If you could see one change in the international development sector occur tomorrow, what would it be and why?

If I could only see one change, I would want the sector to have more funding for the unglamorous, unscalable-sounding parts of a model, just as readily as it has funding for the impactful-sounding parts. In our case, that’s the operational and human resource costs it takes to make our educational programs, employment, and ancillary support happen. We try to remain sustainable through our employment model, but because our work is with women who didn’t get to go to school, who are from low socio-economic backgrounds with diverse and complex needs, it’s more resource-heavy. Sometimes finding funding for this kind of systems-thinking work, where “visible outcomes” take time, feels like an uphill battle.

That resourcing gap shows up in the sector more broadly too. It shouldn’t be the norm for people in impact and international development to be underpaid and overworked. It should be the opposite. People doing this work should be advocated for, supported and properly resourced through philanthropy and funding, not expected to run on goodwill.
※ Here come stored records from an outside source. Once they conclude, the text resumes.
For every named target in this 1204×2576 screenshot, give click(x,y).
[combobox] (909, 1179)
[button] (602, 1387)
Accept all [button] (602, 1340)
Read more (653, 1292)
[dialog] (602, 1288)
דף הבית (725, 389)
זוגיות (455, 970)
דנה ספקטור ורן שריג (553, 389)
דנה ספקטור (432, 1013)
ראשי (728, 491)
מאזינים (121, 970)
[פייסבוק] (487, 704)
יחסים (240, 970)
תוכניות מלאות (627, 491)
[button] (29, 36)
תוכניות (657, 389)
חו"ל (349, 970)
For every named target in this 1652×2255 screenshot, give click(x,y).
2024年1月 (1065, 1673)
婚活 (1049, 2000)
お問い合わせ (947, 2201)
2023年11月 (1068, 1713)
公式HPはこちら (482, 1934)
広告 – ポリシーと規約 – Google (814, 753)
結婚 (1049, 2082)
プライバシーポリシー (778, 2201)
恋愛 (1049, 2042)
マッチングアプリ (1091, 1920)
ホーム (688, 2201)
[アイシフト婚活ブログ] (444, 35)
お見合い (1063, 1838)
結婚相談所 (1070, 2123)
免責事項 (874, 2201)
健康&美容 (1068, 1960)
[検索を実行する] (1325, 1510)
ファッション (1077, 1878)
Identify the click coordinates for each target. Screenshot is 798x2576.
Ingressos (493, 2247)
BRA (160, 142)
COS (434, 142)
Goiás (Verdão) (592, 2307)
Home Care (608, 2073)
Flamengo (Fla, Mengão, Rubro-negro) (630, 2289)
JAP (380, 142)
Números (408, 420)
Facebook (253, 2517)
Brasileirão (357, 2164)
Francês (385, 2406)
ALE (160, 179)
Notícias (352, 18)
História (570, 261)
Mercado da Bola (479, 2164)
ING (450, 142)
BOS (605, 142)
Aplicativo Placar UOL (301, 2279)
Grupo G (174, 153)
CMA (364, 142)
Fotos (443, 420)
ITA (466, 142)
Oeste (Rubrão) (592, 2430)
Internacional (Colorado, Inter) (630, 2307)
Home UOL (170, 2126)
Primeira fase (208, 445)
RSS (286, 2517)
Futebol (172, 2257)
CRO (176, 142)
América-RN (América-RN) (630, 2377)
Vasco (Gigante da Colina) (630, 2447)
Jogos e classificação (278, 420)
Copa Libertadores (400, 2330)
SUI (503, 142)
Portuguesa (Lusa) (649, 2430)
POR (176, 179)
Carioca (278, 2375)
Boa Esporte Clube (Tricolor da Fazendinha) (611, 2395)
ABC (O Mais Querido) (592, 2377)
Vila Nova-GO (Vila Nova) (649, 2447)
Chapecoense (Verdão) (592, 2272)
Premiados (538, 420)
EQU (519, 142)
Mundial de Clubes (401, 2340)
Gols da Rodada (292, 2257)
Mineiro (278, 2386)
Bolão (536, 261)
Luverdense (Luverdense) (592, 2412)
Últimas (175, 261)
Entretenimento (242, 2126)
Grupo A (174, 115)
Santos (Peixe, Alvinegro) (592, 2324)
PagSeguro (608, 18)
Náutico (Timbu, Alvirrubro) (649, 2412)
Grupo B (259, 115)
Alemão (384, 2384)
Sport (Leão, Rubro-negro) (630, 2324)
Group of women wearing colourful sarees standing in front of large body of water

Source: Sewing the Seeds

 

AIDN’s ethos is “more” and “better” international giving from Australians. What does “more” or “better” international giving look like to you?

Women standing and sitting in a group, smiling at the camera, some holding a large quilt with a tree with colourful leaves on it

Source: Sewing the Seeds

To me, giving better looks like listening, learning and understanding. In a practical sense, that looks like funders listening to the experiences of the founders, leadership, beneficiaries and local leaders, trusting that experience and not assuming what is best. And where there is capacity, better giving looks like funding the whole model, not just the visible products or programs. It’s easy to fund a sewing machine or an education program, because it has a clear, satisfying line to a tangible object or experience. It’s harder yet more impactful to fund the trust-building, the co-design conversations, the evaluation, the health support, the education, the employment pathways and most importantly the humans behind making everything happen.

Giving more matters too. We’ve had community leaders from other regions across India come to us asking for us to scale our model into their village. The need is real, and while we have been able to scale in Pondicherry and Khatu Shyam, the honest reality is we need more funding to support the scale of the need we know exists.

But more without better may replicate fragility faster, which is why we need more and better equally. 

 

Sakshi Thakur OAM co-founded Sewing The Seeds, a social enterprise that provides textile education and employment with women from low socio economic backgrounds in Pondicherry, South India. Through textiles education and equitable employment, the organisation prioritises impact in four key areas — education, employment, empowerment, and environmental sustainability. They create this employment by hand making wholesale products such as merchandise for conferences to retail fashion dresses. Where they can, they also showcase sustainable Indian textile techniques and upcycle donated sarees through their making – they have upcycled more than 1900 sarees to date.

Sakshi has an academic background in Biomedical Sciences, Finance, and a Master of Entrepreneurship from Melbourne Business School, and her innovative approach to social impact has garnered significant recognition as she was awarded the Medal of the Order of Australia for her service to the community through social welfare organisations in 2024.

SewingTheSeeds was also one of the three NFPs doing transformational work on women and girls across the Asia-Pacific featured at The Funding Network and AIDN’s annual fundraising event in October 2025.